Recensioni / Strettoie

C’è qualcosa di molto importante che si può apprendere dalla lettura di questo breve testo introduttivo al metodo di lavoro e alla vita di Peter Szondi, l’egemonia dell’ermeneutica di Heidegger e di Gadamer ha un’alternativa: «L’ermeneutica di Szondi procede in effetti ad una analisi del testo che si scontra con le precedenti teorie, in prima linea con l’ermeneutica filosofica inaugurata da Heidegger e professata ancora da Gadamer. L’attenzione di Szondi per la cifra testuale, per il particolare, il frammento secondo la lezione di Benjamin, implica una distanza critica che permette all’interprete di considerare in una volta sia la complessità dell’opera completa che la complessità degli oggetti particolari all’interno dell’opera stessa» (p. 12).

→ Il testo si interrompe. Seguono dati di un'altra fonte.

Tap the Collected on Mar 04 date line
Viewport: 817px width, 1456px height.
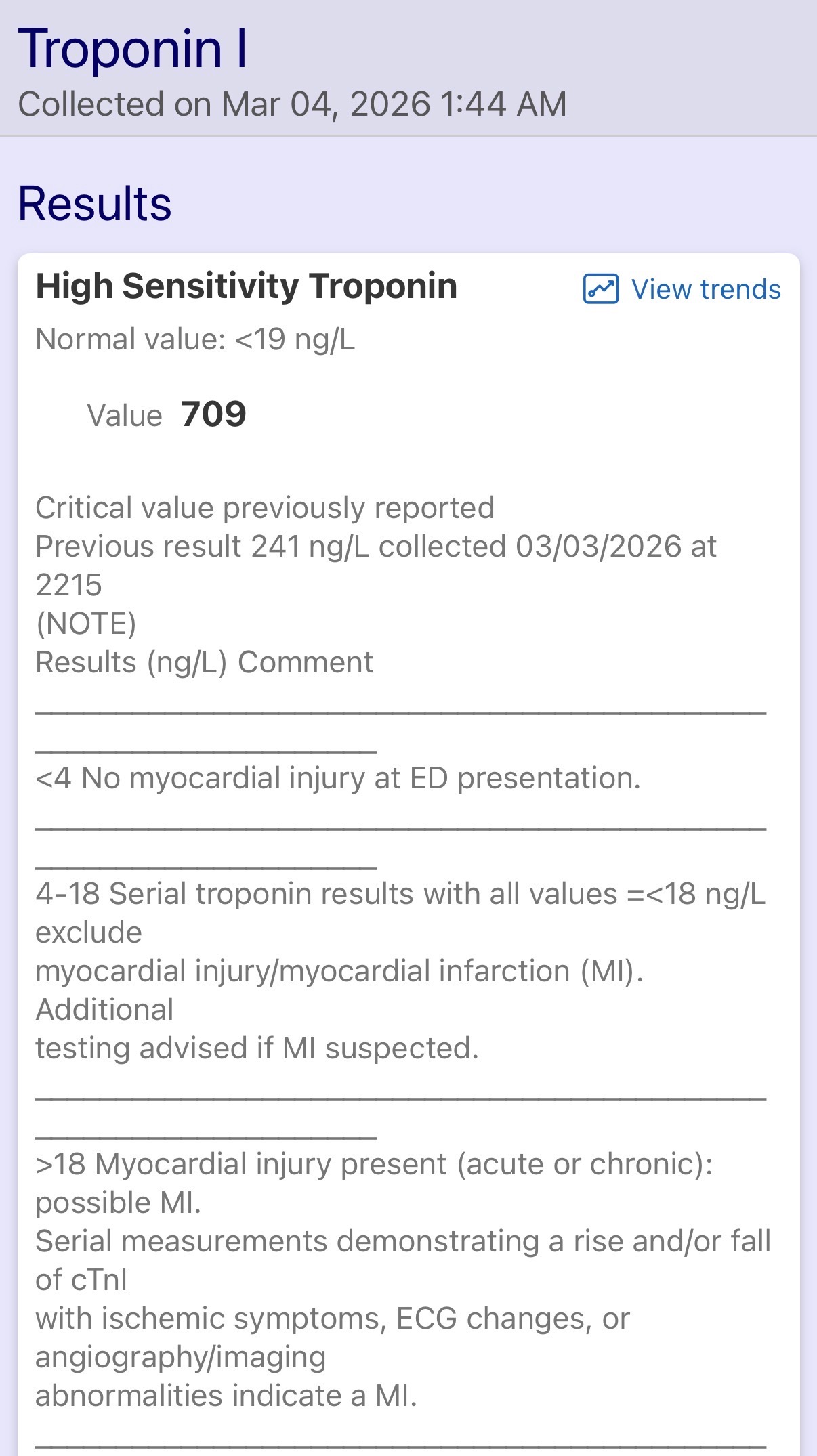click(x=292, y=104)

Non è un caso che nella vita del critico Szondi, [basta scorrere la sua bio-bibliografia (pp. 97-110)] ci si imbatta spesso nello sguardo, che tutto coglie, della filosofia. Al di là dei nomi che ricorrono, Heidegger, Gadamer, Adorno e Benjamin, basterebbe solo la loro evocazione per comprendere la portata della ricerca di Szondi: la dialettica che necessariamente viene ad essere messa in opera dallo stesso sguardo dell'interprete sull’opera. Cercando di comprendere il testo nella sua totalità e nella complessità dei particolari che lo formano, necessariamente si deve tener conto di come il testo completo e i frammenti che lo compongono dialoghino fra loro.